Rising Health Insurance Costs Push US Core CPI Higher – Analysis
By Dean Baker
The overall Consumer Price Index (CPI) rose just 0.1 percent in August, bringing its increase over the last year to 1.7 percent. However, the core index rose 0.3 percent in August, bringing its rise over the last year to 2.4 percent. The core index shows some real evidence of acceleration with an annual rate of increase in the last three months (June, July, August) compared with the prior three months (March, April, May) of 2.8 percent.

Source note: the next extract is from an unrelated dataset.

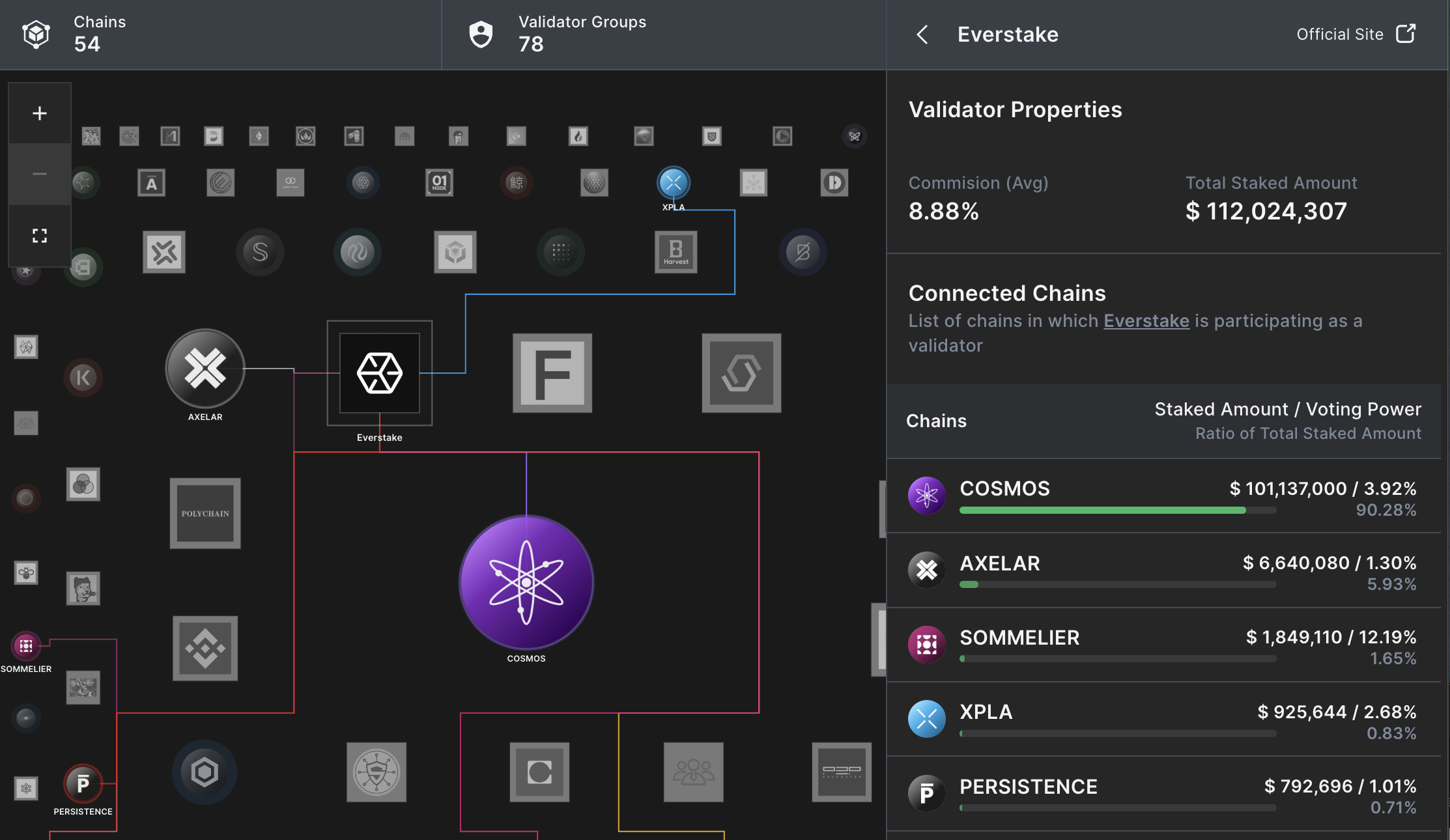
Task: Click the PERSISTENCE chain node
Action: pyautogui.click(x=83, y=783)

This acceleration is being driven overwhelmingly by medical care costs and within the medical care component, primarily by health care insurance. The medical care index increased by 0.7 percent in August. It is up by 3.5 percent over the last year. The annualized rate of inflation in the last three months compared with the prior three months is 4.8 percent.
Medical care added 0.2 percentage points to the rate of inflation in the overall CPI over the last year, with the overall CPI, excluding medical care, rising just 1.6 percent over the last year.

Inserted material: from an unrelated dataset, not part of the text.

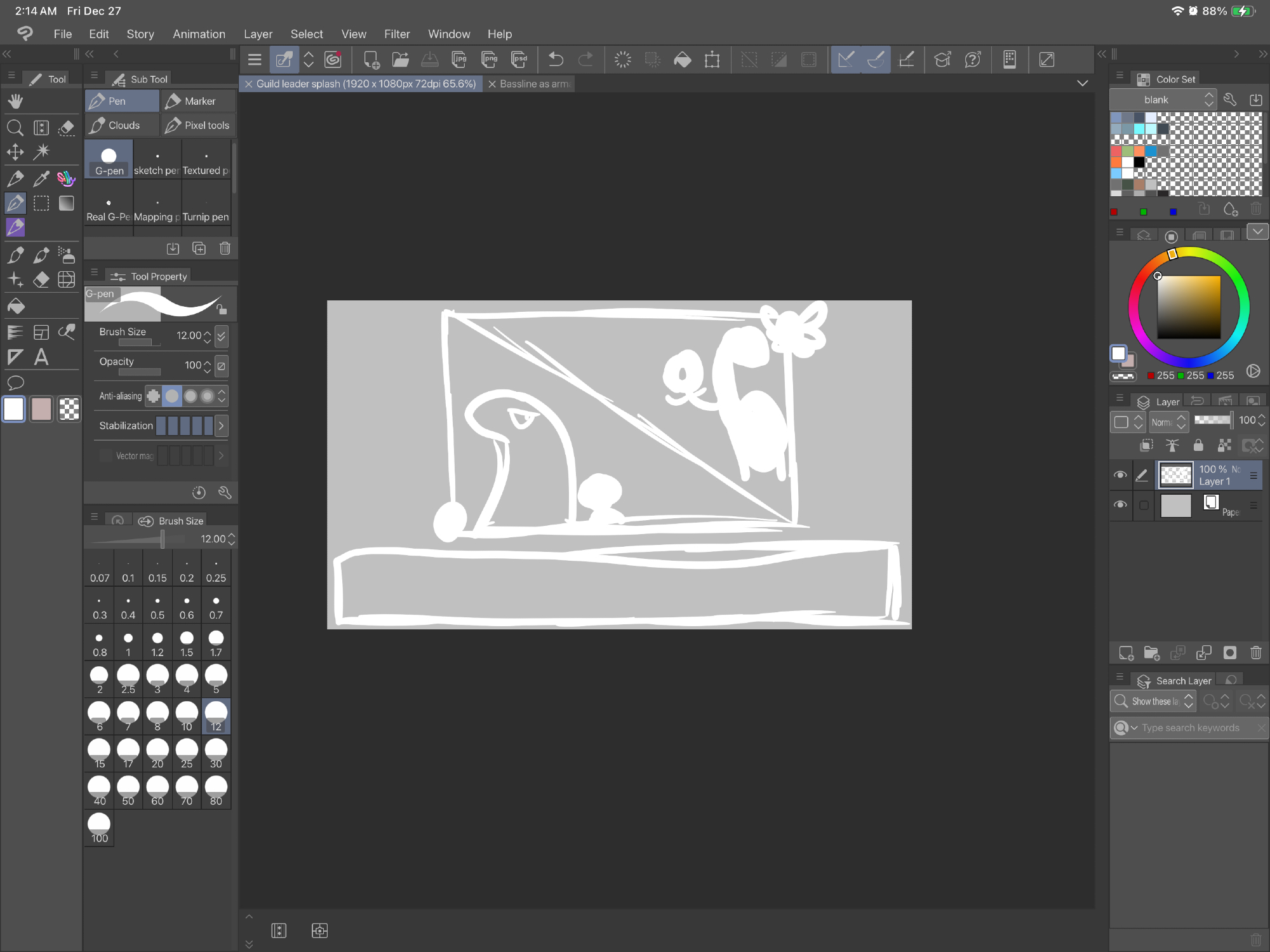Click the transparent color swatch
This screenshot has width=1270, height=952.
click(x=69, y=409)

Within medical care, health care insurance is the primary driver of inflation. The index for health care insurance rose by 1.9 percent in August and is up by 18.6 percent over the last year. It is important to remember that this component is just measuring the administrative costs and profits of insurers, it is not measuring the change in premium prices.
Inflation in other components of medical care remains reasonably well contained. The price of professional medical services increased just 0.1 percent in August and are up 1.4 percent over the last year. The index for hospital services jumped 1.2 percent in August, but the monthly changes are erratic; over the last year hospital prices have risen just 2.2 percent.
Prescription drug prices fell 0.2 percent in August and are down 0.7 percent over the last year. Since this index only measures the change in the price of drugs already on the market, and doesn’t pick up the price of new drugs, it is not a useful measure of spending on drugs, which has continued to rise rapidly.
Rent continues to outpace the overall rate of inflation, but there is no evidence of acceleration. Owners’ equivalent rent increased by 0.2 percent in August and is up by 3.3 percent over the last year. The rent proper index also rose by 0.2 percent in August and has risen by 3.7 percent over the last year. The core inflation rate, excluding shelter, rose by 0.3 percent in August and 1.7 percent over the last year.
Inflation in most other areas continues to be well contained. Apparel prices, which had risen rapidly in June and July, rose just 0.2 percent in August, bringing their increase over the year to 1.0 percent. This increase has probably been driven in part by tariffs on imports from China.
New vehicle prices fell by 0.1 percent in August and are up by 0.2 percent over the last year. Used vehicle prices jumped by 1.1 percent last month and are now up by 2.1 percent over the year. The monthly data for this component are erratic, and this jump will almost certainly be reversed in future months.
The food at home index fell by -0.2 percent in August and was up 0.5 percent over the last year. The food away from home index increased somewhat more rapidly, up 0.2 percent in August and 3.2 percent over the last year. This gap is likely due to the rising pay in the restaurant sector. This is a peculiar report in that inflation in most areas of the CPI remains well contained, however medical care is showing substantial signs of rising costs driven almost entirely by enormous rises in the price of health care insurance. From the standpoint of the policy, it would not make sense to try to slow health insurance costs through interest rate hikes, but it does seem necessary to contain costs in this sector.